**Extracted text:**
· · · · ·

It is imperative, therefore, to identify what Jesus meant by his claim to be, not a good shepherd, but the good shepherd. And since those of us who have been preserved by the LORD unto old age and grey hairs know that prayers for vocations have been offered for as long as we can remember—and then some—we may ask why God hasn’t answered them. If Jesus is the Good Shepherd who lays down his life for his sheep, why are we amalgamating parishes, closing parishes, and requiring priests to work into their eighties and beyond? If, as the reading today from the first letter of John proclaims, we are God’s children, why are we left without shepherds? Why are so many Christian people, the children of God, orphans? Or, to put it another way, sheep without a shepherd?
There is another question that needs asking: why are parents willing to pray for vocations to priesthood as long as God does not come knocking at their door?
Yet another question: why are bishops reluctant to talk seriously about these matters with the people who matter?
THE READINGS
A reading from the Acts of the Apostles 4:8-12
Responsorial Psalm Psalm 117:1. 8-9. 21-23. 26. 2829. R/ v.22
A reading from the first letter of St John 3:1-2
A reading from the holy Gospel according to John 10:11-18
A reading from the Acts of the Apostles 4:8-12
Then Peter, filled with the Holy Spirit, said to them, “Rulers of the people and elders, if we are being examined today concerning a good deed done to a crippled man, by what means this man has been healed, let it be known to all of you and to all the people of Israel that by the name of Jesus Christ of Nazareth, whom you crucified, whom God raised from the dead— by him this man is standing before you well. This Jesus is the stone that was rejected by you, the builders, which has become the cornerstone. And there is salvation in no one else, for there is no other name under heaven given among men by which we will indeed be saved.
Acts 4:8-12
The first reading today again presents Peter boldly proclaiming the Stone that the builders rejected. Having healed a lame beggar, Peter incited the wrath of “the priests and the captain of the temple and the Sadducees” and they had Peter and John arrested and put into prison. The next day Annas the High priest and Caiaphas and the whole high priestly clan put them on trial. The question put to the accused was this:
By what power or by what name did you do this? Acts 4:7
It is important to pay attention to the details of the story of healing the lame beggar that gave rise to the arrest (see Acts 3:1-10) and its consequence. This is Jesus all over again. When Jesus healed, he was accused by the same powerful people of healing in the devil’s name (read Mark 3:22-27, for example). Peter’s reply to the charges is direct: we heal in the name of Jesus. And why? It is because God has authenticated the life and ministry of Jesus by raising him from the dead. Peter reminds the powerful in court that they are the people who crucified this Jesus of Nazareth. Then he goes for their holier-than-thou jugular:
This Jesus is the stone that was rejected by you - the builders! - which has become the cornerstone.

· · · · ·

**Dataset:**

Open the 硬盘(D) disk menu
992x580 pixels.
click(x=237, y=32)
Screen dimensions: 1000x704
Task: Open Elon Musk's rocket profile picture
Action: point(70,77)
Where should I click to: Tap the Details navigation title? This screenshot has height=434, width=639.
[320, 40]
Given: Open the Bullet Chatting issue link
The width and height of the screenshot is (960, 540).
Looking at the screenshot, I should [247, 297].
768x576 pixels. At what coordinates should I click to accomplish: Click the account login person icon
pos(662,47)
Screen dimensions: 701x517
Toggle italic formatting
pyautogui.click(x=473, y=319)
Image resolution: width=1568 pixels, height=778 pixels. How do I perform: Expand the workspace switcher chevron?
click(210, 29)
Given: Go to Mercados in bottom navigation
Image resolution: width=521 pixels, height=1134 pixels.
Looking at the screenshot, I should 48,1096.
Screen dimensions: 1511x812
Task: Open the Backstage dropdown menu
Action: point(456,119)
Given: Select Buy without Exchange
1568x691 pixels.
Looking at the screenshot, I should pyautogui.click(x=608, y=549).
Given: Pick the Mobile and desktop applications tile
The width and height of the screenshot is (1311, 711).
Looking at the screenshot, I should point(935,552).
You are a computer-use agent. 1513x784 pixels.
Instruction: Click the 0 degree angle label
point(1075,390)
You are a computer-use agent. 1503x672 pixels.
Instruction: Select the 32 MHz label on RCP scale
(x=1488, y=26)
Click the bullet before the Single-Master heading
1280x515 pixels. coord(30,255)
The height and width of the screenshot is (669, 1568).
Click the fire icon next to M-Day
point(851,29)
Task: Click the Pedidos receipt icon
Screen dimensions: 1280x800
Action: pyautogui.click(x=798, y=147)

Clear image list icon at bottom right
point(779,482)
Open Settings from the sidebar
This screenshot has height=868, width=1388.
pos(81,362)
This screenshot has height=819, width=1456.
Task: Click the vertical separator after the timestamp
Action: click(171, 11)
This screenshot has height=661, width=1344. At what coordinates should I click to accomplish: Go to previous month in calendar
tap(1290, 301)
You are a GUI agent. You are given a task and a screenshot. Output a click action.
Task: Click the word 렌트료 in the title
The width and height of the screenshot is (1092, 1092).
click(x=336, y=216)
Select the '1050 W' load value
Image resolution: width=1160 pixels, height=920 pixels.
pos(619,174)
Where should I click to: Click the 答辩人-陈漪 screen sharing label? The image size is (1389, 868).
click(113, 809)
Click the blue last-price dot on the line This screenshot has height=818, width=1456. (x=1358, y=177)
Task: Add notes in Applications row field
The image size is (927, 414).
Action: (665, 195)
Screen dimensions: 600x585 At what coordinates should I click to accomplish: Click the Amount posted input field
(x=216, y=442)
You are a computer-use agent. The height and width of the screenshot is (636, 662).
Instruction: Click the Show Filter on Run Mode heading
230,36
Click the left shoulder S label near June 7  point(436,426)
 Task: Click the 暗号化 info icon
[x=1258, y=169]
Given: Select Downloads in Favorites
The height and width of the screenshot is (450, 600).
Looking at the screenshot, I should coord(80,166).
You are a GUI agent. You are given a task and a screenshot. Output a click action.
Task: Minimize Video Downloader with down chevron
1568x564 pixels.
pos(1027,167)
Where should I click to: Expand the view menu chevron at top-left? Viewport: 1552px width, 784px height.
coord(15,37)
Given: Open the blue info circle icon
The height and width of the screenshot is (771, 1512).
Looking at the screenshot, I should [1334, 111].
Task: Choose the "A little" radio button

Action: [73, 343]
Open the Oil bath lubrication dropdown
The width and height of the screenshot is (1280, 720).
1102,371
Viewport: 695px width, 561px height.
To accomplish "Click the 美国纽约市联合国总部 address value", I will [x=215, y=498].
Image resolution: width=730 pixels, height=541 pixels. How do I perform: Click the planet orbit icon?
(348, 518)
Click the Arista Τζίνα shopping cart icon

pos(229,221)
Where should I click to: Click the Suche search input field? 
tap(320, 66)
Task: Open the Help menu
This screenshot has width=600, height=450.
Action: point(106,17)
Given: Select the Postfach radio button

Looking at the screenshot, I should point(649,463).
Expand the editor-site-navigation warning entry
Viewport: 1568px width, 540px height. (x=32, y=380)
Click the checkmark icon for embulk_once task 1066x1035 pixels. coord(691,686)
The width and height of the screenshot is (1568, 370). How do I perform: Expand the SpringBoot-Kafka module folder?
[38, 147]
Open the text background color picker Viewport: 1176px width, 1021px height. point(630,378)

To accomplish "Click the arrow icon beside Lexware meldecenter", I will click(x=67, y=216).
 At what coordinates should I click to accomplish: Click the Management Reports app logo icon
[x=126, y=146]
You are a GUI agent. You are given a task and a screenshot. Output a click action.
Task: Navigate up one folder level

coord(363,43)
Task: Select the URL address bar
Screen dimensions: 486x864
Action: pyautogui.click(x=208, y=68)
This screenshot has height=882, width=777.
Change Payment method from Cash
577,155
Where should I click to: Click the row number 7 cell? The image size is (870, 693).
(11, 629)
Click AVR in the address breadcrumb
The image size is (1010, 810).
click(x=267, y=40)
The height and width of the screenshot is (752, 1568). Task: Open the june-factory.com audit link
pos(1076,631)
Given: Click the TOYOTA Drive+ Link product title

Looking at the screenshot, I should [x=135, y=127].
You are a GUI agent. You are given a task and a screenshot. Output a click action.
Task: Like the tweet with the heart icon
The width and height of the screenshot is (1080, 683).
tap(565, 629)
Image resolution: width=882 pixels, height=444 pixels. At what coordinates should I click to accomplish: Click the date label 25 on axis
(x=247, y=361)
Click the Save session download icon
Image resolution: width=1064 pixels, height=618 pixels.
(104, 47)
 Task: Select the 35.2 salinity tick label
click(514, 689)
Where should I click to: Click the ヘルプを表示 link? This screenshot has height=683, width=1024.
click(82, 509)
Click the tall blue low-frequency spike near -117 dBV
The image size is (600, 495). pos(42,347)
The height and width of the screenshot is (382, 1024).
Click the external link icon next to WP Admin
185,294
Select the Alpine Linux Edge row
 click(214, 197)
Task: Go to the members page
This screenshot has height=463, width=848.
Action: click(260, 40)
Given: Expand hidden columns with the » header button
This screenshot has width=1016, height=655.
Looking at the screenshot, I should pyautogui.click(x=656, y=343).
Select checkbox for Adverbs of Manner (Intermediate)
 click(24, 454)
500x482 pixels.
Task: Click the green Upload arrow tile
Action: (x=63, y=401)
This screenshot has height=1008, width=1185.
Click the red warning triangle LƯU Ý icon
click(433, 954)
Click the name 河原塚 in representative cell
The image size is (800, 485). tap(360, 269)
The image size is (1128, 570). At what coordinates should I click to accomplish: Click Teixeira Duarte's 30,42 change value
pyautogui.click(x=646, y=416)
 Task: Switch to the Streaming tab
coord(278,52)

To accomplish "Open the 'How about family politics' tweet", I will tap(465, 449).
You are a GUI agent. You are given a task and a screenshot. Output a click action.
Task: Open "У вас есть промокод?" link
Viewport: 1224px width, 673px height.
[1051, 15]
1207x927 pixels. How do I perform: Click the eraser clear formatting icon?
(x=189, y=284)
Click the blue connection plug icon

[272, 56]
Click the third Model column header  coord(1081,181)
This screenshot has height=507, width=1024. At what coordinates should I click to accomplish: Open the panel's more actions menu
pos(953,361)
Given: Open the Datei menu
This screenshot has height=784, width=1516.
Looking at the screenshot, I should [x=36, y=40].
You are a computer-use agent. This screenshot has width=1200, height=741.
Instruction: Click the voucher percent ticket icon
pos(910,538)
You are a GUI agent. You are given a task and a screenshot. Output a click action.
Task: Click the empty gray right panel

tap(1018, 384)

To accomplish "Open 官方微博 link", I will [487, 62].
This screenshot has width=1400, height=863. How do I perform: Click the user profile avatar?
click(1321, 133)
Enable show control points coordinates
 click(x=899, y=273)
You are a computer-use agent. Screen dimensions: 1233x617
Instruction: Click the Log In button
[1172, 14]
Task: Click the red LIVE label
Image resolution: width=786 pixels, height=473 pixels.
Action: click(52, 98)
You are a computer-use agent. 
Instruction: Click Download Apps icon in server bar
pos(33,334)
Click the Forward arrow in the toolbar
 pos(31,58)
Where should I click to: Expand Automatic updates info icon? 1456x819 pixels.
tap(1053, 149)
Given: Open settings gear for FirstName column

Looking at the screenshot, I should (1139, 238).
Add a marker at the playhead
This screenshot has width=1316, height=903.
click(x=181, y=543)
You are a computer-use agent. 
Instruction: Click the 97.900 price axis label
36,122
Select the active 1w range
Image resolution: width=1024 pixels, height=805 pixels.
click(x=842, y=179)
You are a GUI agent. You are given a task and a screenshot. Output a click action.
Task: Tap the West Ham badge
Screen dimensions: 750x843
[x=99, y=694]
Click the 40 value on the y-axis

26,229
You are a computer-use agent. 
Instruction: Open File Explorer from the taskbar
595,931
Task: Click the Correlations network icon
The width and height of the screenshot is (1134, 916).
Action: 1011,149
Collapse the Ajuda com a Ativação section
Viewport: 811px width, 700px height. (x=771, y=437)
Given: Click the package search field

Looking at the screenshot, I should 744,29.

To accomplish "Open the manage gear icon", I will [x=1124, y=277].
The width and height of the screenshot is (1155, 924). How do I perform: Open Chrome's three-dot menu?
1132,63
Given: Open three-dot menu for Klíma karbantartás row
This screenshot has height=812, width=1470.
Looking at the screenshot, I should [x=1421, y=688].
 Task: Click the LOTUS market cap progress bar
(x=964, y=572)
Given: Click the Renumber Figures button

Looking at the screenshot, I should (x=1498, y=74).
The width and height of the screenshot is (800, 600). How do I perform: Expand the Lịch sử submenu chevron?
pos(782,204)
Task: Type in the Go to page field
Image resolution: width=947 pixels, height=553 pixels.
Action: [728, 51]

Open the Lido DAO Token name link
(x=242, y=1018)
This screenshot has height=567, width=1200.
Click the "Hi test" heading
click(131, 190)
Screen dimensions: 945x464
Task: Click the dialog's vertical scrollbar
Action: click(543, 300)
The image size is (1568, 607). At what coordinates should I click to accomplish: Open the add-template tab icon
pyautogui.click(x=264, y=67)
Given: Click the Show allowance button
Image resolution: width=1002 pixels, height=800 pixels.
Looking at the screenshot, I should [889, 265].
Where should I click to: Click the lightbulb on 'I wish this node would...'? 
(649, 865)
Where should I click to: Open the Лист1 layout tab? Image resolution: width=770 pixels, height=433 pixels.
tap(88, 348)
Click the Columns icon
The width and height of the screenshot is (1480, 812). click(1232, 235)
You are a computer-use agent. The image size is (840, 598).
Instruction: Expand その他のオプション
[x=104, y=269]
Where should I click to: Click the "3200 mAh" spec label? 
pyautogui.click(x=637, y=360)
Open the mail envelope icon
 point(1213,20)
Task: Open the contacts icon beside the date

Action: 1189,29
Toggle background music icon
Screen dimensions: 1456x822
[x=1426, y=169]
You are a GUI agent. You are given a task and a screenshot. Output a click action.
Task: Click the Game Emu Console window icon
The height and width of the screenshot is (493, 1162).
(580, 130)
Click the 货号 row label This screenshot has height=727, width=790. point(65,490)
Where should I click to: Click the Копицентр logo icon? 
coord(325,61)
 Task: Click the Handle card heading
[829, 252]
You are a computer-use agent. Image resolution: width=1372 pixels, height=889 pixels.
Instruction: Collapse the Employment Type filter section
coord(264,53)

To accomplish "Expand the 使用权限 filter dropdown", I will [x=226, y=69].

· · · · ·

**Directives:**
a) Using the Good Shepherd commentary, explain in one to three sentences why Peter tells the court that he and John heal in the name of Jesus.
b) Write the next part of the Good Shepherd commentary, starting after its last line, "This Jesus is the stone that was rejected by you - the builders! - which has become the cornerstone."

**Results for the exercise:**
a) Peter says they heal in Jesus' name because God has authenticated the life and ministry of Jesus by raising him from the dead.

b)
Peter quotes Psalm 118:22 (117 in Catholic reckoning) against the very people who did Jesus to death, the very people who are supposed to know the mind of God. But Peter is far more subtle and incisive than would appear on the surface. The fisherman from Galilee has turned into a very learned theologian. Again we might ask, what changed Simon into Peter?
Psalm 118, which Peter quotes, is a victory hymn, celebrating the return from the Babylonian exile (c.537 B.C.) and the rebuilding of the Temple in Jerusalem. It is a song most likely sung in a procession into the newly built Temple, with all the joy of a victory parade. A bit like Corpus Christi used to be. God has delivered us! God has come back to us! Open the gates! Sing a new song in our own land:
Open to me the gates of righteousness,
that I may enter through them
and give thanks to the LORD.
This is the gate of the LORD;
the righteous shall enter through it.
I thank you that you have answered me
and have become my salvation.
The stone that the builders rejected
has become the cornerstone.
This is the LORD’S doing;
it is marvellous in our eyes.
This is the day that the LORD has made;
let us rejoice and be glad in it.
Psalm 118 (117):19-24
Peter is telling them that the cornerstone of the Temple is no longer the home of God’s Presence. The Temple no longer has God’s support. Jesus is now the Real Presence, the fulfilment of all that the Temple stood for and supported. Its day is done. It has served its purpose. The God of my salvation has moved from Temple to Cross. God’s purpose for the Temple has been achieved and that purpose is brought to completion in that “Jesus of Nazareth, whom you crucified, God raised from among the dead”. There is no other name under heaven, no other Presence given to the world “by which we must be saved”.
How did the fisherman, the slow learner, the one who couldn’t watch one hour, the one who denied, the one who cursed, the one who swore he did not know the man, - how did he come to this? How did he become the teacher of priests and potentates:
The answer is above, in the first line of today’s first reading.
Responsorial Psalm Psalm 117:1. 8-9. 21-23. 26. 2829. R/ v.22
It is a pity that the Lectionary doesn’t ask us to sing the whole song. For it is a hymn which sings of God’s goodness. The “I” in the song is the whole people of Israel who were brought from under the heel of Babylonian oppression back to the tiny province of Judah (smaller than Nottinghamshire where I live), and were empowered by God to rebuild their city and its Temple. We know they could not sing the LORD’S song in a land of strangers, sitting by the rivers of Babylon (Psalm 137). But the LORD is good. The LORD’S steadfast love endures forever and so he has seen his people safely home. It is worth singing the whole song:
Oh give thanks to the Lord, for he is good;
for his steadfast love endures forever!
Let Israel say,
“His steadfast love endures forever.”
Let the house of Aaron say,
“His steadfast love endures forever.”
Let those who fear the Lord say,
“His steadfast love endures forever.”
Out of my distress I called on the Lord;
the Lord answered me and set me free.
The Lord is on my side; I will not fear.
What can man do to me?
The Lord is on my side as my helper;
I shall look in triumph on those who hate me.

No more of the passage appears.